Emmanuel Macron (à droite sur la photo) face aux dirigeants du groupe de Visegrad, dont la Polonaise Beata Szydlo, le 23 juin à Bruxelles © Emmanuel Dunand / Reuters Emmanuel Macron (à droite sur la photo) face aux dirigeants du groupe de Visegrad, dont la Polonaise Beata Szydlo, le 23 juin à Bruxelles © Emmanuel Dunand / Reuters

Les cinq dirigeants ont donc appris à se connaître et constaté, selon l’expression d’Emmanuel Macron vendredi après-midi, des « conflits irréductibles » sur certains sujets. Varsovie, Budapest et Prague font tous trois l’objet, depuis la semaine dernière, d’une procédure d’infraction à Bruxelles, parce qu’ils n’ont pas respecté le plan de répartition des migrants fixé par la Commission.

Mais le gouvernement français espère surtout réussir à faire avancer, d’ici la rentrée, l’un de ses dossiers les plus emblématiques à Bruxelles, celui de la réforme du statut des travailleurs détachés (qui n’était pas au programme du sommet officiel, à l’agenda déjà très dense, de la défense européenne aux politiques commerciales). Si « tous les sujets ont été abordés », droits de l’homme et enjeux migratoires compris, c’est surtout le dossier du détachement des travailleurs qu’Emmanuel Macron avait en tête, dans son bras de fer avec Visegrad.

Dans cet entretien publié jeudi dans huit journaux européens, il s’est montré particulièrement raide sur le sujet : « Sur quoi le Brexit s’est-il joué ? Sur les travailleurs d’Europe de l’Est qui venaient occuper les emplois britanniques. […] Le travail détaché conduit à des situations ridicules. Vous pensez que je peux expliquer aux classes moyennes françaises que des entreprises ferment en France pour aller en Pologne car c’est moins cher et que, chez nous, les entreprises de BTP embauchent des Polonais car ils sont payés moins ? »

Comme Mediapart l’a déjà longuement raconté ici, les institutions européennes ont lancé l’an dernier une réforme de la directive sur les travailleurs détachés. Les divisions entre Est et Ouest sont immenses. Peu après l’élection de Macron en mai, Paris a présenté une nouvelle mouture du texte, qui durcit encore les exigences françaises et accroît le risque d’un échec dans ces discussions. « Il y a un travail de conviction qui va être difficile, mais le président ne veut pas accepter qu’on le juge mauvais ou insuffisant », fait-on savoir du côté de l’Élysée.

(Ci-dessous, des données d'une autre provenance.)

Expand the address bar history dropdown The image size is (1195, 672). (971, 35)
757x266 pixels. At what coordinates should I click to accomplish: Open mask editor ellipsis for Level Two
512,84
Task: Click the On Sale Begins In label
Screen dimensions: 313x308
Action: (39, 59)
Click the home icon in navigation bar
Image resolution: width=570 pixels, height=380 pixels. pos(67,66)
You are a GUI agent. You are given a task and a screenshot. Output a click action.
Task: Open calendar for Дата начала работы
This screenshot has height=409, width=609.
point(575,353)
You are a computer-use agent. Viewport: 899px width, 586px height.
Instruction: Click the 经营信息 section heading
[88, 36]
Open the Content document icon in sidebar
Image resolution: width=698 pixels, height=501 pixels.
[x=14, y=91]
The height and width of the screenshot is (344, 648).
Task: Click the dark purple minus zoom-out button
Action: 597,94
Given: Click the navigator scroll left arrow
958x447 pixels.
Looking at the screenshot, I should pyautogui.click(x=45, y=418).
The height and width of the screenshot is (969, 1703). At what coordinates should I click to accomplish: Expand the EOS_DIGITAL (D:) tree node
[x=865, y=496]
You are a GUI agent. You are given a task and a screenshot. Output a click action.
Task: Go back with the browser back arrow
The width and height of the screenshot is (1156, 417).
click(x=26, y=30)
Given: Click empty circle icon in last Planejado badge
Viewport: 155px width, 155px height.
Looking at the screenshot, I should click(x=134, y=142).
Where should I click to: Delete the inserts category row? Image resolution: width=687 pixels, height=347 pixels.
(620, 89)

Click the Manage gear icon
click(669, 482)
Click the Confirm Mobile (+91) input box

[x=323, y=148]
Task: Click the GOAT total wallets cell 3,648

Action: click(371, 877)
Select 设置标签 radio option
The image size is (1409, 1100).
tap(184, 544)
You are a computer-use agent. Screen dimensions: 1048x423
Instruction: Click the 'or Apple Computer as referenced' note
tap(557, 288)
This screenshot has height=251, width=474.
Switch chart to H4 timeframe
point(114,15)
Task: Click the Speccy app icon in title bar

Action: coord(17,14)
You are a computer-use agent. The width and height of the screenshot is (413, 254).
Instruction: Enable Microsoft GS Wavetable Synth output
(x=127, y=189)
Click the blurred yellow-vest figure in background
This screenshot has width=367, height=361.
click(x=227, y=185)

Alors que la Hongrie de Orban prend la présidence du groupe de Visegrad à partir de juillet, une nouvelle réunion du V4 avec Macron pourrait avoir lieu en septembre, à quelques semaines du prochain Conseil des ministres du travail, courant octobre, durant lequel Paris espère conclure, avec un certain optimisme, l’accord sur le détachement.